## Given problem
Rewrite the records below with every instance of "Notes" swapped for "Memos", leaving everything else unchanged.

## Entries shown
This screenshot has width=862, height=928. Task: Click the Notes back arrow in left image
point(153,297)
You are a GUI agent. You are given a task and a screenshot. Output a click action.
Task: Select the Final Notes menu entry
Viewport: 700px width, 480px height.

## Task result
This screenshot has width=862, height=928. Task: Click the Memos back arrow in left image
point(153,297)
You are a GUI agent. You are given a task and a screenshot. Output a click action.
Task: Select the Final Memos menu entry
Viewport: 700px width, 480px height.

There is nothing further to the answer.